(Listed entries):
# # # # #
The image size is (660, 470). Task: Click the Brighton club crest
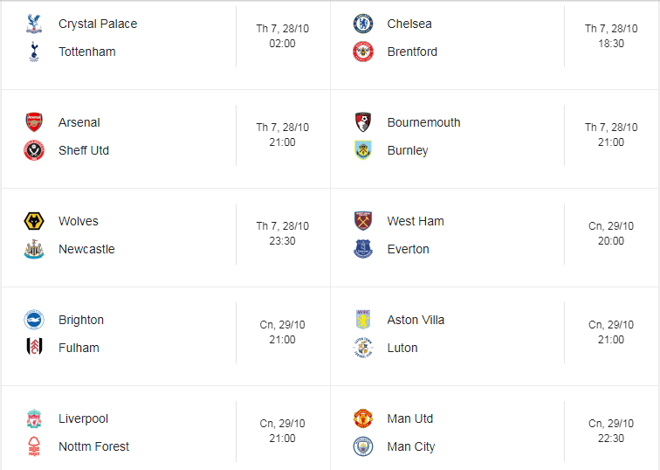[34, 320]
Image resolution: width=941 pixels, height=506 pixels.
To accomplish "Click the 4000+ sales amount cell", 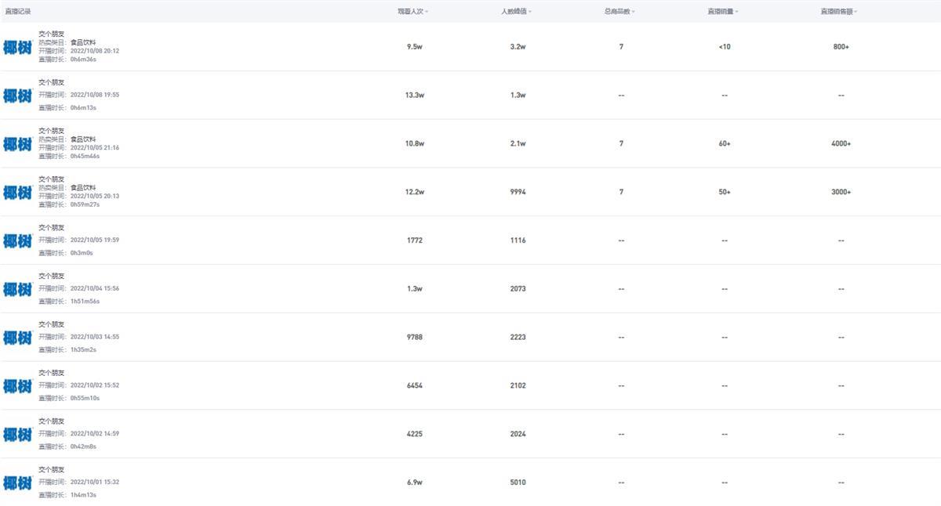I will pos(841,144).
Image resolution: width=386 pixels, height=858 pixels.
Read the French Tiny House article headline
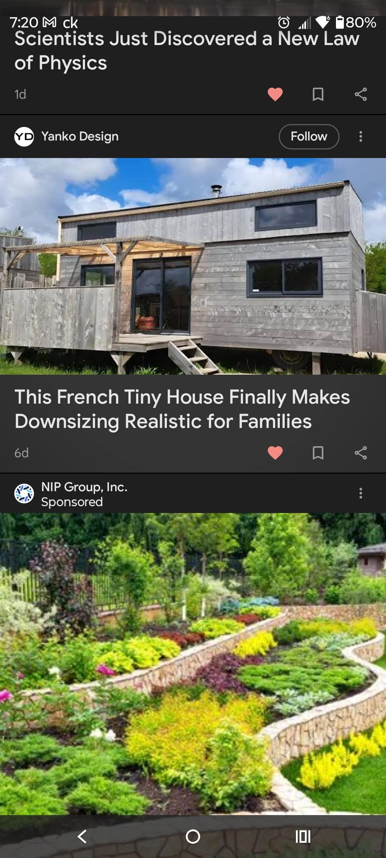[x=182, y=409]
# # # # #
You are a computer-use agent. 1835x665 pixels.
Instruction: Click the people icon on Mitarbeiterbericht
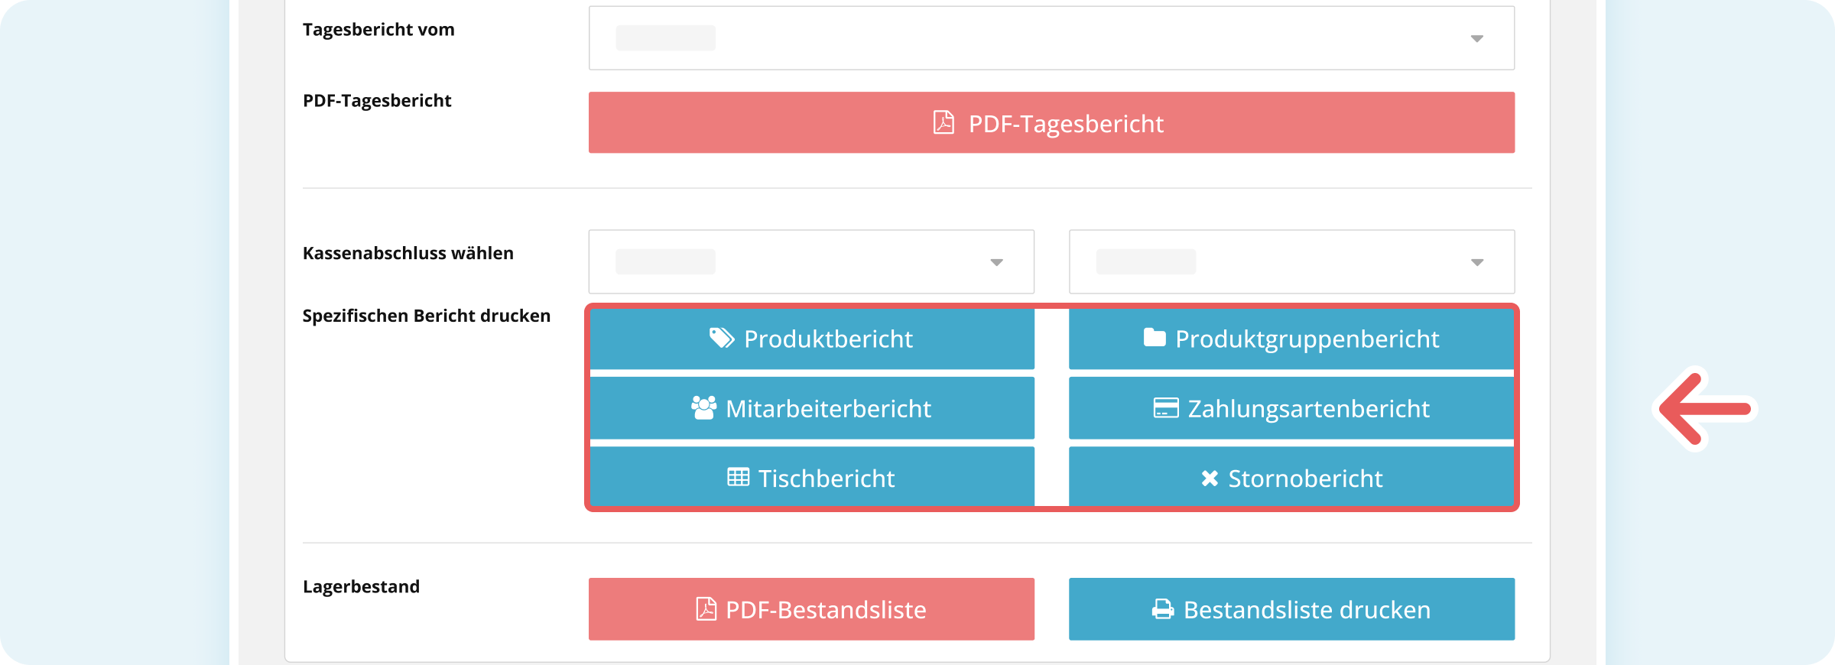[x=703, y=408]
# # # # #
(How to complete this task):
Where the material contains a line with "pixels", return that line.

(Response area):
Image resolution: width=941 pixels, height=506 pixels.
Image resolution: width=386 pixels, height=858 pixels.
You are a computer-use agent. 1835x665 pixels.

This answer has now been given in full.